With our dollar in the toilet these days, I expect that quite a few English and Europeans will be on Rt 66. We may be complaining about high gas prices, but, to Europeans, this is mighty cheap gas as they're paying $6 to $8 a gallon. Plus, with the Euro worth $1.50 and pound worth $2, they are getting more BANG for their Buck.

Newest acquisition is an an old washer-dryer. It us quite rusty and I didn't even know what it was when the person there showed it to me. It looked like no washing machine I've ever seen. The dryer consisted of a pair of rollers at the top.

The people in the house with all the gas pumps a little north of the station were out and doing what looked like spring training.

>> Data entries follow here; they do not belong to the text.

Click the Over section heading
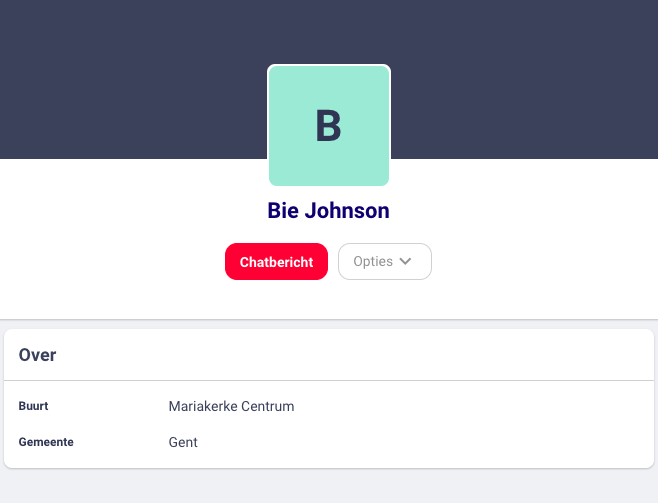[x=38, y=355]
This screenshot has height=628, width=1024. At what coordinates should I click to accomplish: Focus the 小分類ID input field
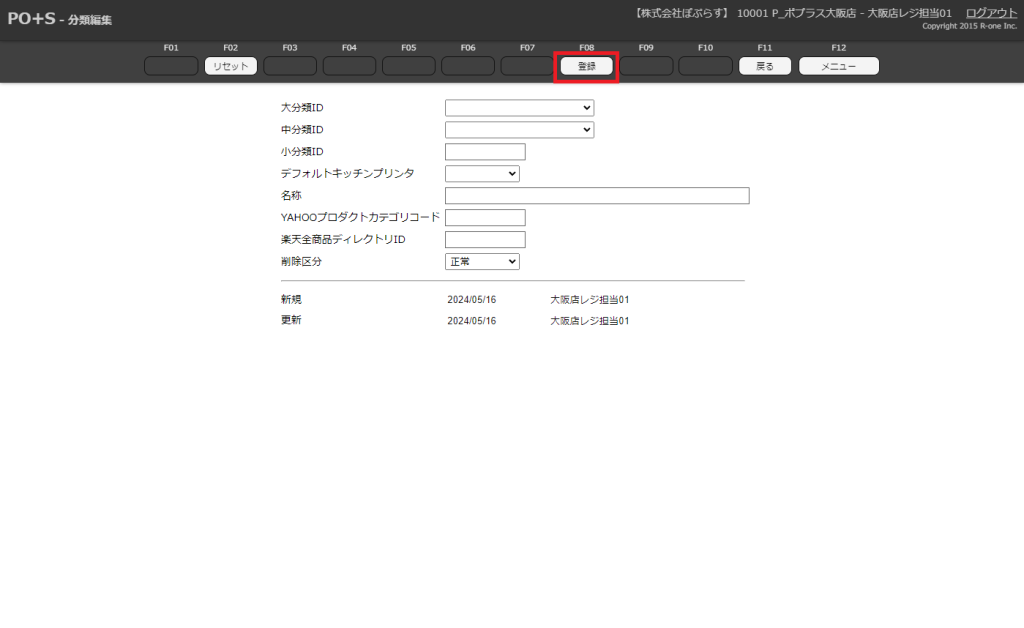point(485,152)
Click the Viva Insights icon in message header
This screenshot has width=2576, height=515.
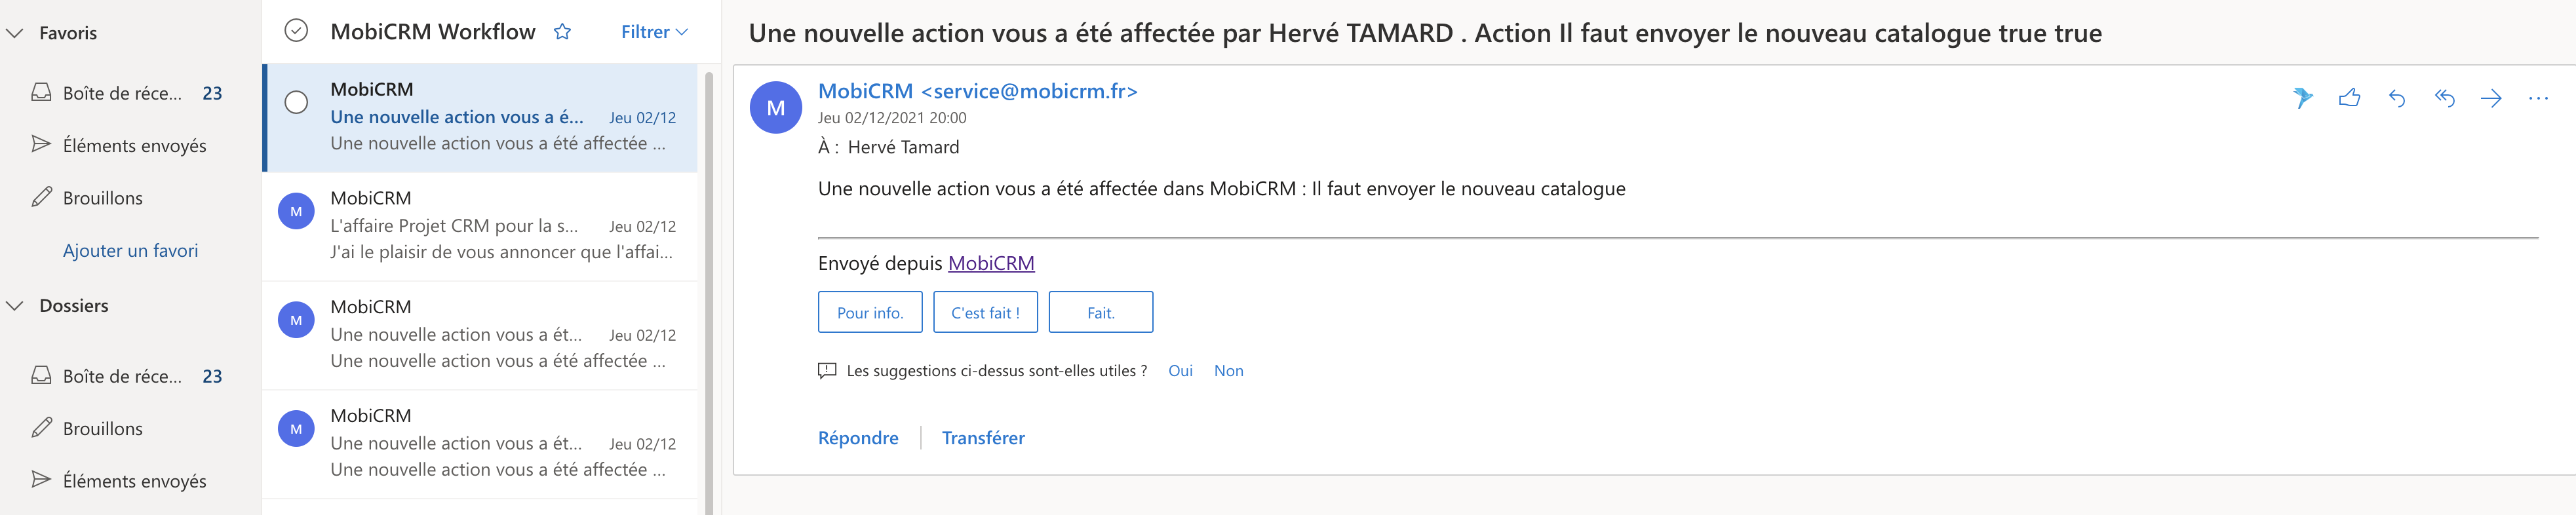[x=2302, y=97]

A few years ago, Odell was having a city-wide garage sale and the man had his garage open and there are lots of gas-related items in there as well.

Cruisin' the Old 66. --RoadDog

1970 Time Magazine Article-- Route 66

There was an article about truckers on the old Route 66, Dixie Truckers Home, other truckstops in Illinois such as Tiny's, Route 66 Terminal Cafe, El Roy's, the Mill, and the Fleetwood.

"They are the sort of place that serves Ann Page cherry pies with Sealtest ice cream heaped on plastic plates. With the porkchops or cube steak or fried chicken comes piles of mashed potatoes and canned creamed corn or cut green beans."

The Dixie is especially famous for its fried chicken and also has its own barbershop and two gift shops. John Geske, 65 in 1970, had run the place for 22 years. He said that even though truckers were a really big part of his business, he though at $18,000 to $20,000 a year, they were overpaid. "Here you have men, many without a high school education, who are making more money than the average college professor. Seems intelligence and compensation should move together."